Download (EPUB)
Di tengah krisis ekonomi yang membuat ribuan rakyat kecil bertambah penderitaannya, sejumlah, pejabat Indonesia menyatakan bahwa rakyat Indonesia adalah orang yang paling terbiasa dengan penderitaan. Barangkali pernyataan ini
benar adanya tapi juga barangkali pernyataan ini adalah sebuah humor baru yang lebih mirip sebuah parodi.
Belakangan ini orang Indonesia kian produktif menciptakan humor. Para pelaku ekonomi di Indonesia juga tak mau kalah bikin humor segar dengan merespon pembelian dolar Amerika secara besar-besaran saat RAPBN dibacakan Soeharto. Demikian juga ketika Soeharto menyatakan takluk pada tuntutan IMF, orang kembali memborong dolar. Rupiah jadi anjlok. Juga saat Soeharto menyatakan kesediaannya dicalonkan jadi presiden lagi oleh Harmoko. Lantas anak presiden dan sejumlah pejabat membalasnya dengan humor pula. Antara lain dengan melancarkan Gerakan Cinta Rupiah dan perlombaan menyumbang emas secara mencengangkan. Tampaknya dalam situasi krisis, orang kian butuh humor.
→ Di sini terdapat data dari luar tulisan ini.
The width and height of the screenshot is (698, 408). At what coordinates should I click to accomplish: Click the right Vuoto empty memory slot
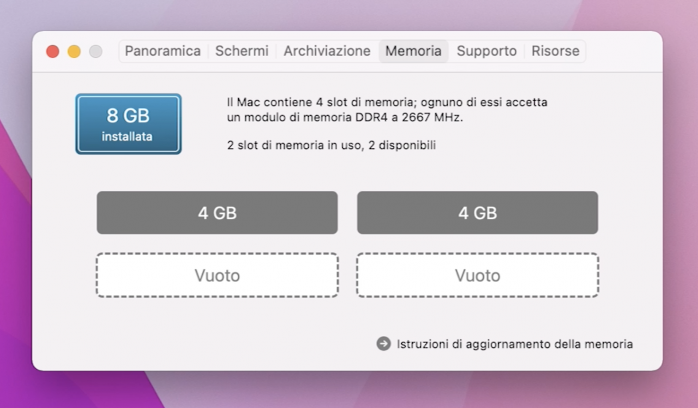478,275
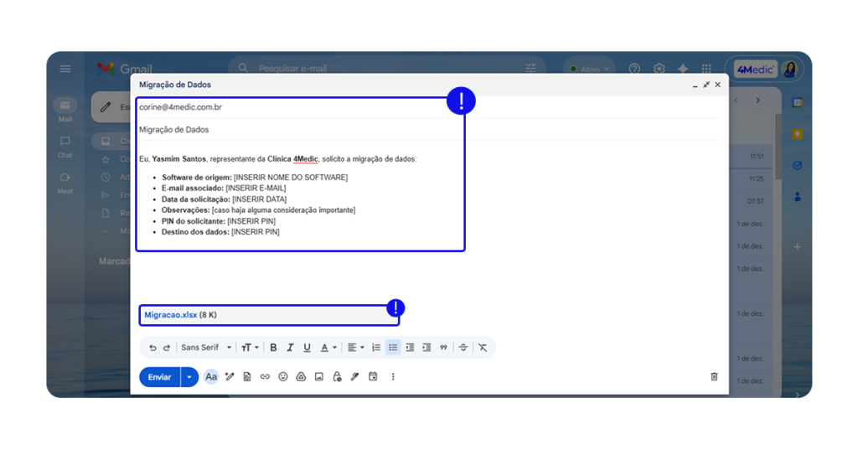Viewport: 858px width, 450px height.
Task: Click the insert photo icon
Action: [318, 377]
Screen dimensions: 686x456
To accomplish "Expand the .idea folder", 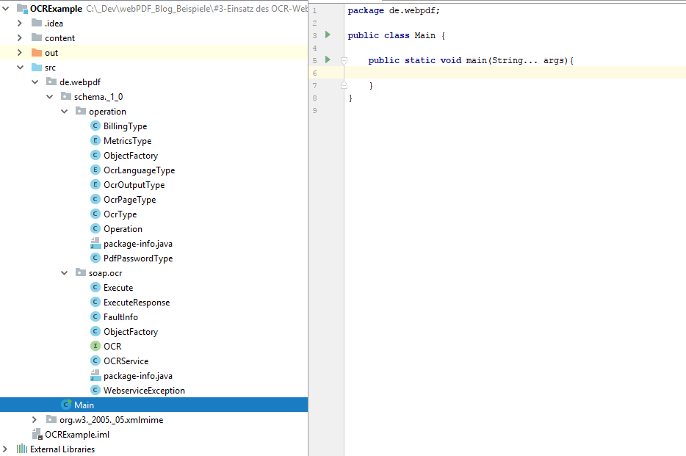I will pos(20,23).
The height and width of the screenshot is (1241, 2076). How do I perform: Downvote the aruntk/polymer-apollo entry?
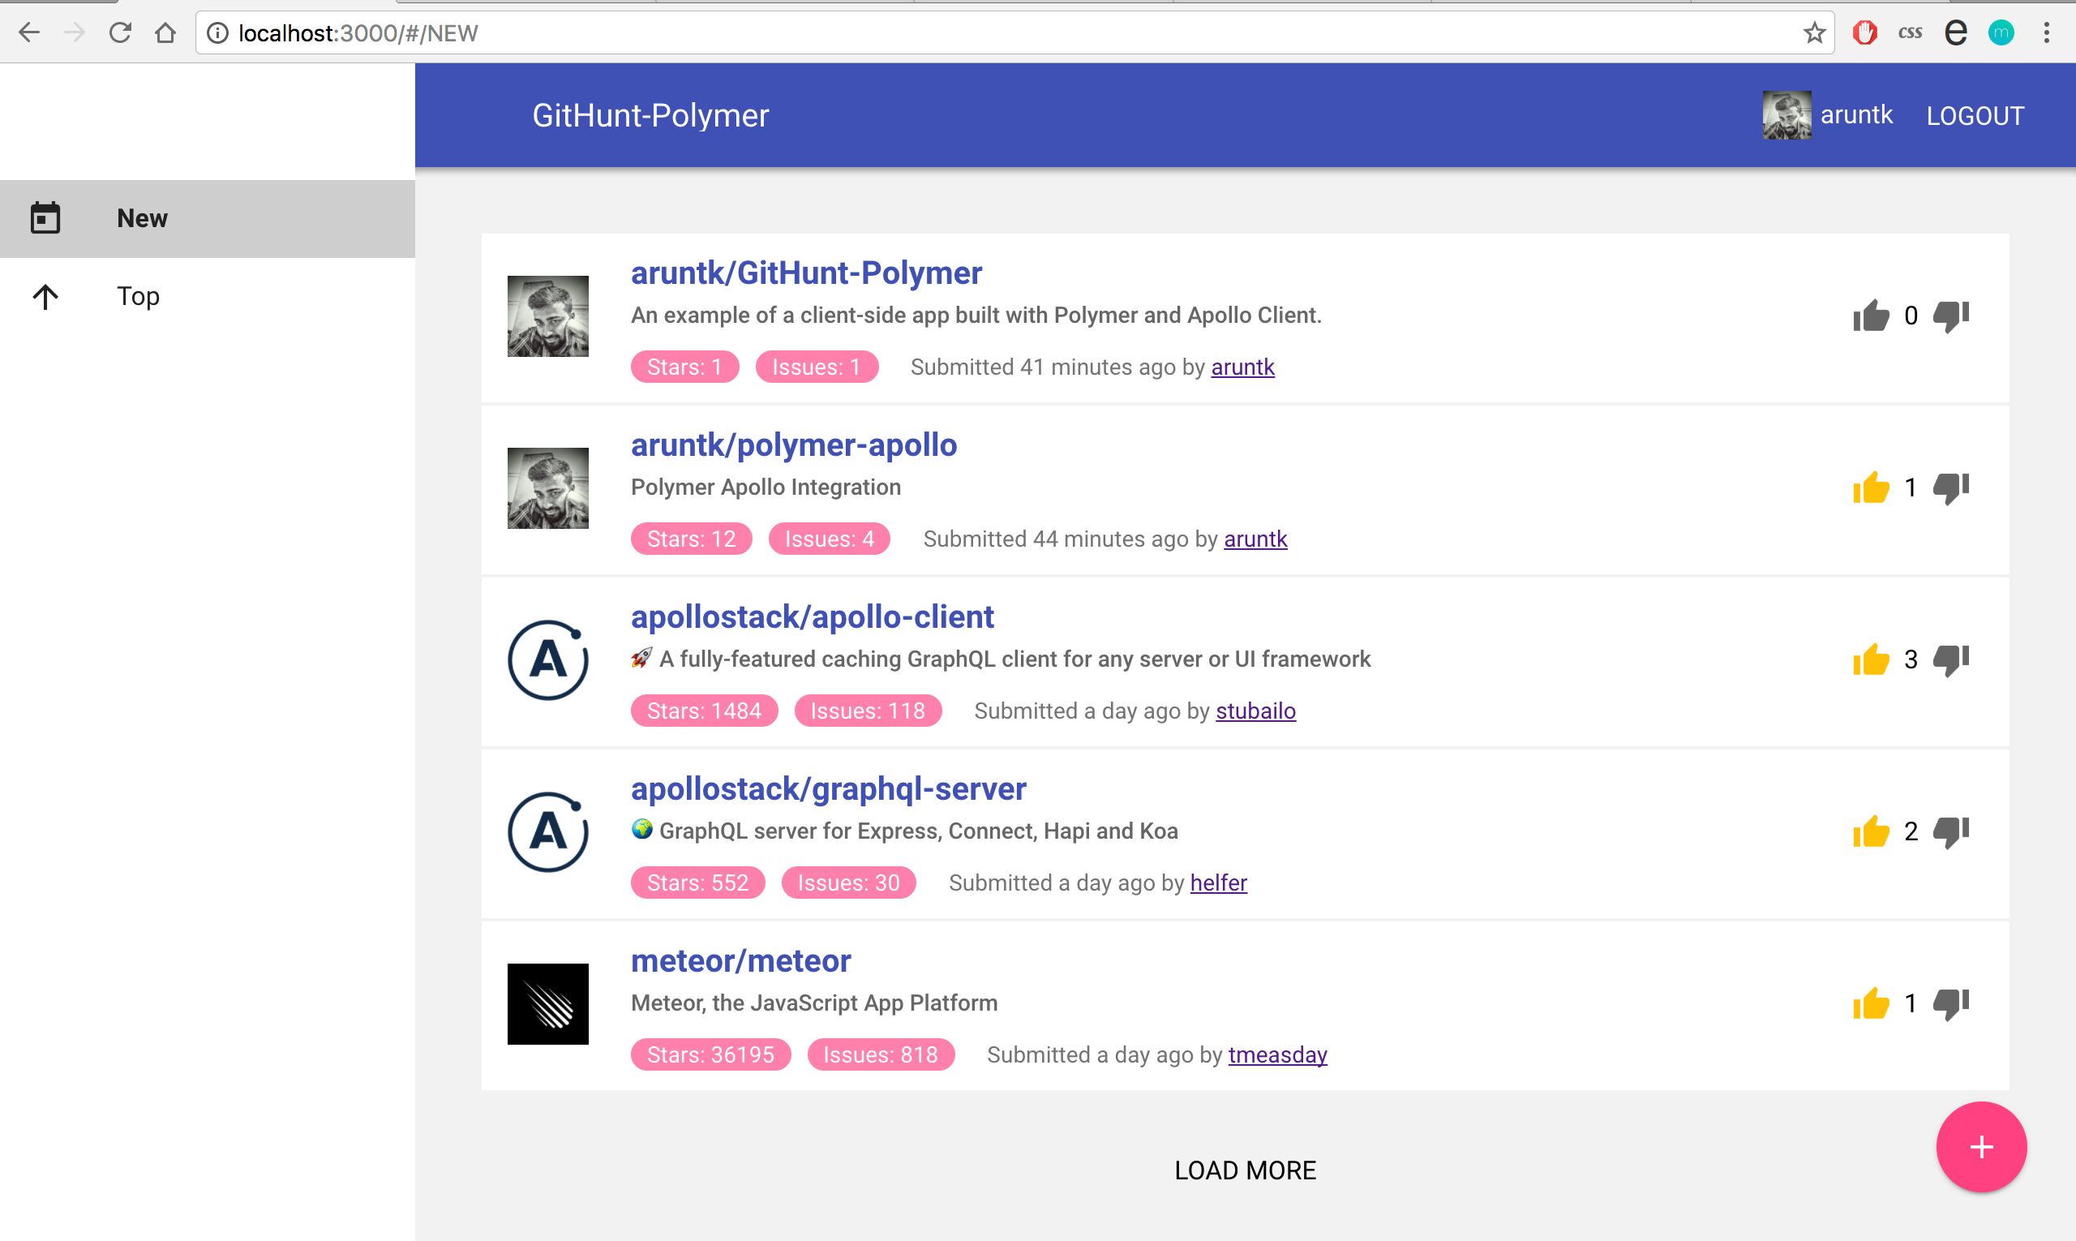click(x=1951, y=488)
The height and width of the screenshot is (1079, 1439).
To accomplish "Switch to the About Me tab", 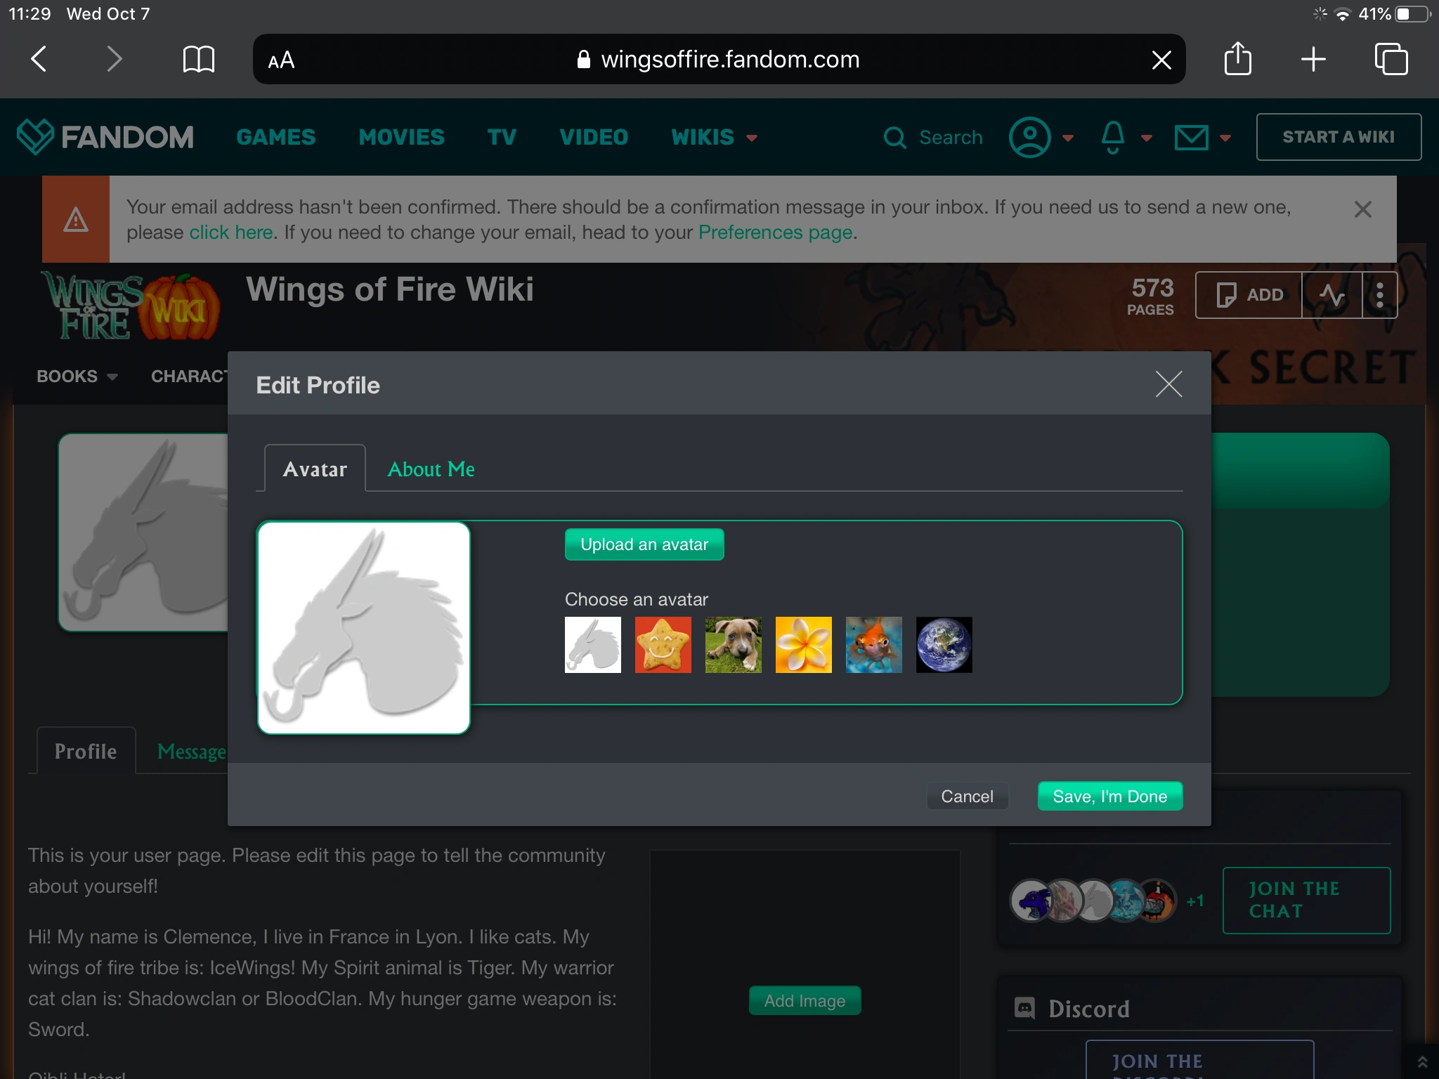I will pos(431,469).
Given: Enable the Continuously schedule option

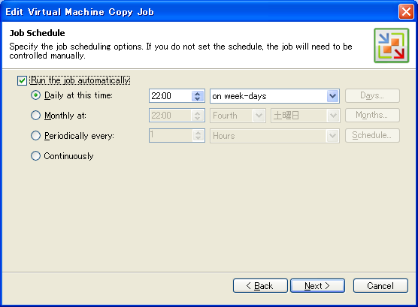Looking at the screenshot, I should point(35,156).
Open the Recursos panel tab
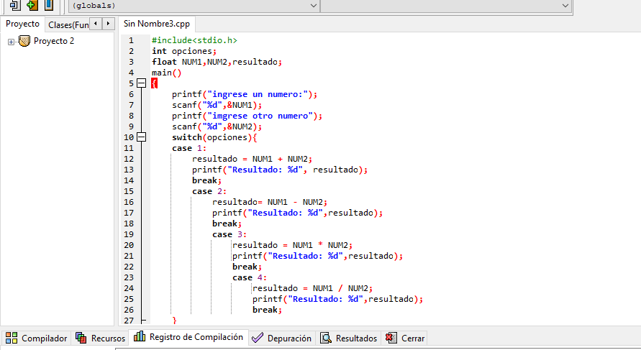 [x=101, y=338]
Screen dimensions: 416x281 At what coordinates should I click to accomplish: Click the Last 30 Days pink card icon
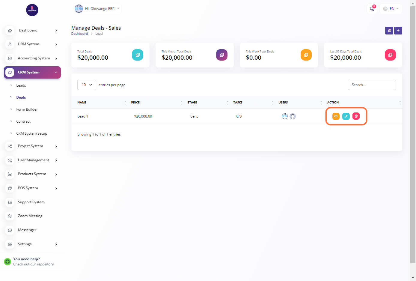pyautogui.click(x=390, y=55)
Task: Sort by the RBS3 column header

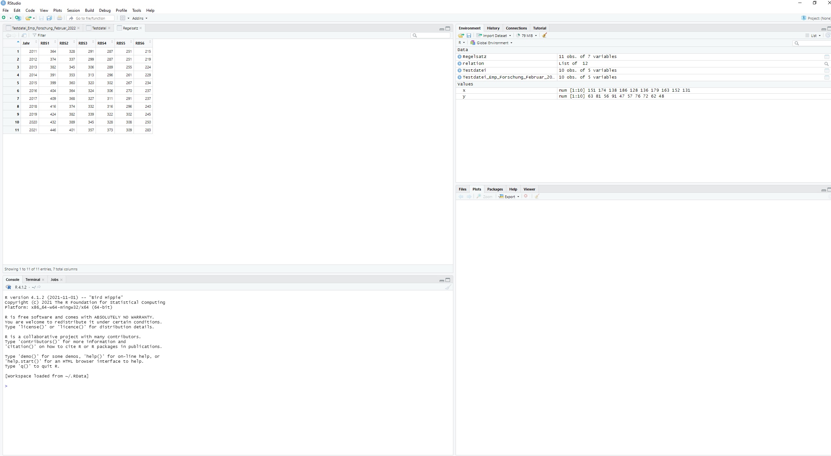Action: (x=83, y=43)
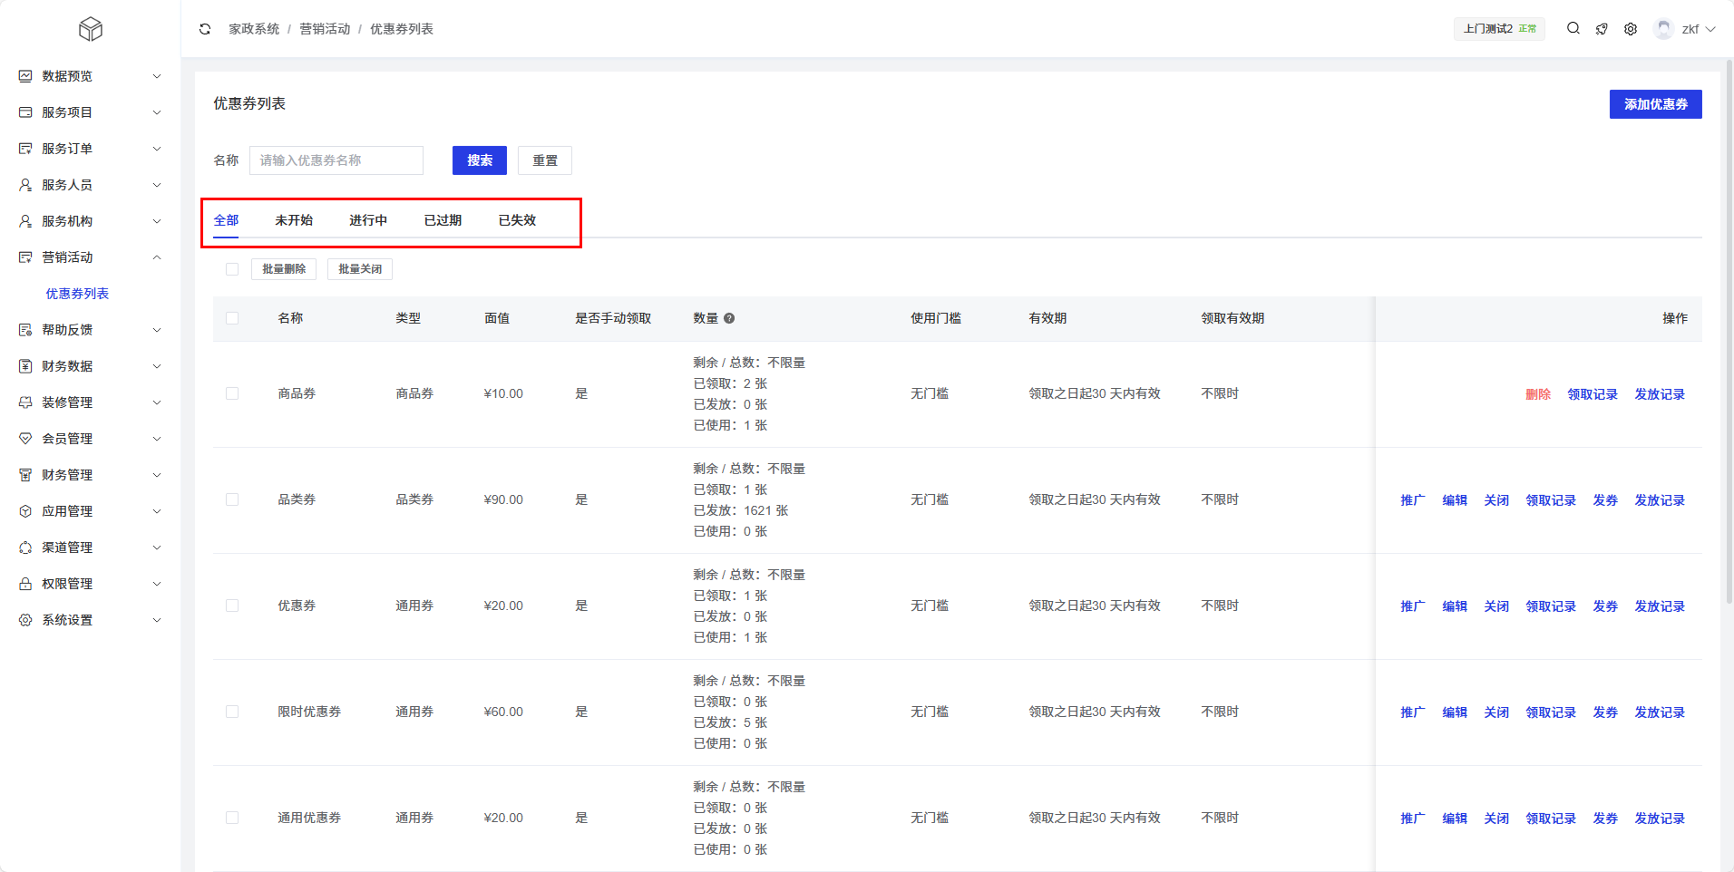Screen dimensions: 1734x872
Task: Collapse the 营销活动 sidebar section
Action: [x=91, y=257]
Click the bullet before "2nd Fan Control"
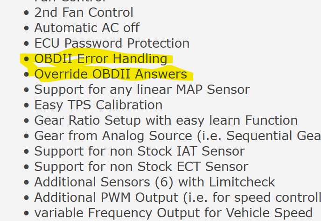 pos(26,13)
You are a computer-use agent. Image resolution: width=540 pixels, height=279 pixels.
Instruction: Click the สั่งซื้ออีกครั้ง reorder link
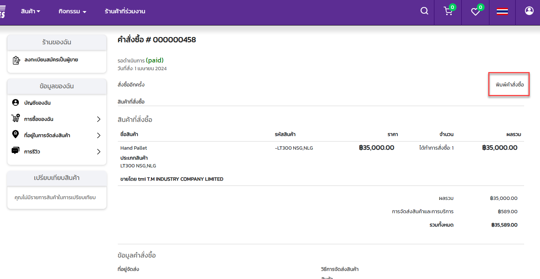[x=131, y=85]
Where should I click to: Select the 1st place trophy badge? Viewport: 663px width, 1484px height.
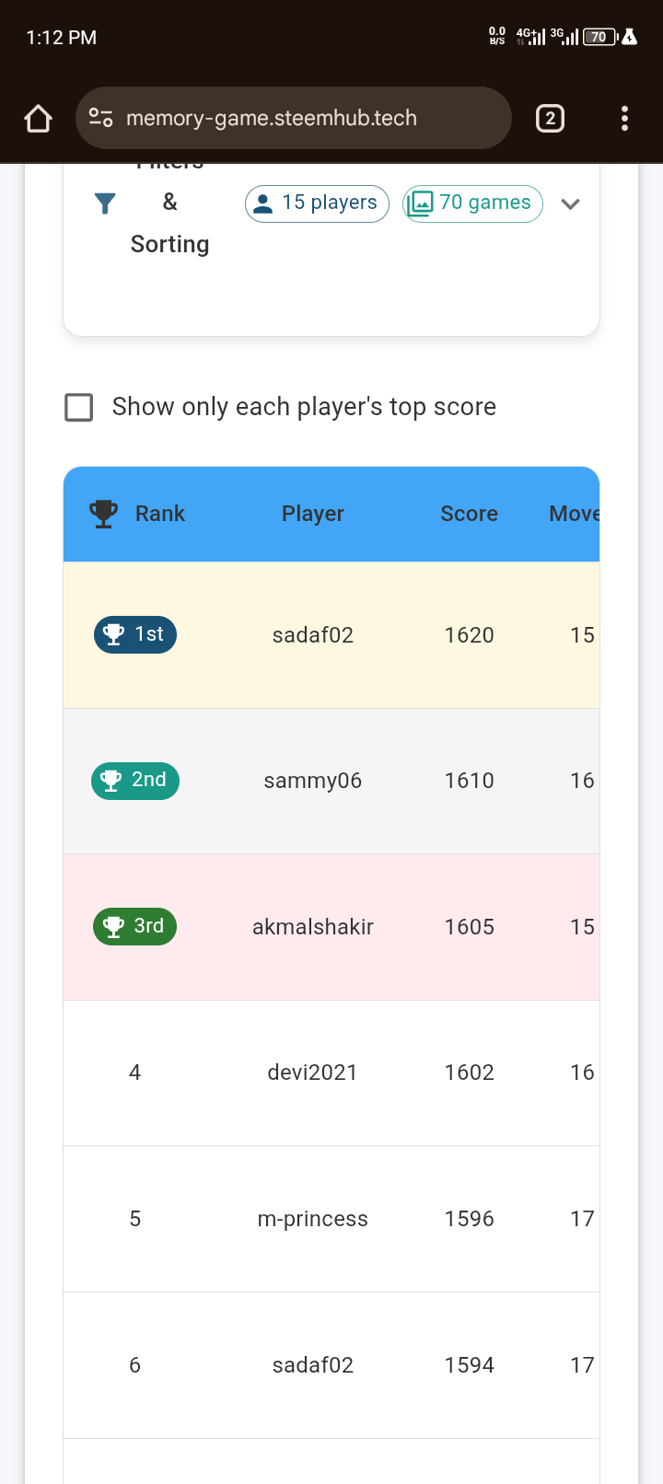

Boleh jadi pers dibungkam, aktivis prodemokrasi dipenjara, organisasi kemahasiswaan dan pemuda dibonsai, wakil rakyat sejati di-recall, aspirasi rakyat disumbat, tapi siapa yang bisa melarang orang bikin humor? Barangkali humor adalah sebuah bentuk katarsis orang dari ketidakberdayaannya dalam dunia nyata. Bisa saja penataran P-4 telah dijalankan secara sistematis, gerak-gerik setiap warganegara diawasi dan para wakil rakyat diberi pembekalan, tapi apa memang “ya” lantas semua jadi serba seragam?
Kumpulan humor dalam buku ini, paling tidak membuktikan bahwa ternyata tidak semua manusia Indonesia telah “mati pikir” di negerinya sendiri. Ada sejumlah orang yang masih kreatif dan berotak sehat. Buktinya mereka bisa membuat humor. Dan lewat humor-humor bikinannya itu mereka berhasil mengundang orang lain untuk tersenyum. Meski kadang sinis dan menyakitkan.
Kumpulan humor yang diterbitkan dalam buku ini seluruhnya di-down load dari internet. Sebuah media yang hingga kini belum bisa dikontrol apalagi dibredel oleh Polri, ABRI, Bakin, BIA atau demit sekali pun. Apalagi oleh Deppen yang hingga kini masih sibuk melakukan pembinaan terhadap para pemimpin redaksi media cetak lewat telepon, faksimili dan sejumlah pemanggilan.
Barangkali banyak di antara humor yang ada di buku ini merupakan pengulangan dari sejumlah lelucon yang pernah diterbitkan. Barangkali para pengirim humor ini memang mengadaptasi dari humor tentang penguasa Uni Soviet (dulu) atau lainnya. Itu tak penting, sebab penderitaan itu berfaham universalian.
Dalam strata penderitaan yang sama, ideologi komunis atau sosialis seketika diganti dengan kapitalis atau Pancasila. Figur diktator Hitler bisa diganti dengan Breznhev atau Lon Nol atau Soeharto. Kedunguan tokoh De Gaulle dalam humor Perancis bisa paralel dengan kedunguan Syarwan yang pernah mengatakan, “Dari nyanyinya saja, saya bisa menebak ideologi seseorang.” Dalam sebuah lakon tragedi, memang banyak paralelisme yang bisa dari tokoh-tokohnya. Di bawah sebuah penindasan batas antara tragedi dan komedi memang begitu tipis.
Kami, sebagai penerbit sengaja, menamakan diri sebagai Penerbit Pustaka GoRo-GoRo. Nama yang sama dengan nama “rubrik” yang memuat humor-humor ini dalam internet. Dan, barangkali sebutan “GoRo-GoRo” memang kami anggap tepat untuk menggambarkan bagaimana sebelum perang yang sesungguhnya dimulai, perlu sebuah babakan dimana dalang mengeluarkan serangkaian lelucon. Pada saat ini badut dan punakawan berkesempatan menertawakan brengseknya kekuasaan.
Selamat tertawa! Tertawalah sepuasnya, sebelum penguasa melarang orang tertawa dengan cara melarang buku ini!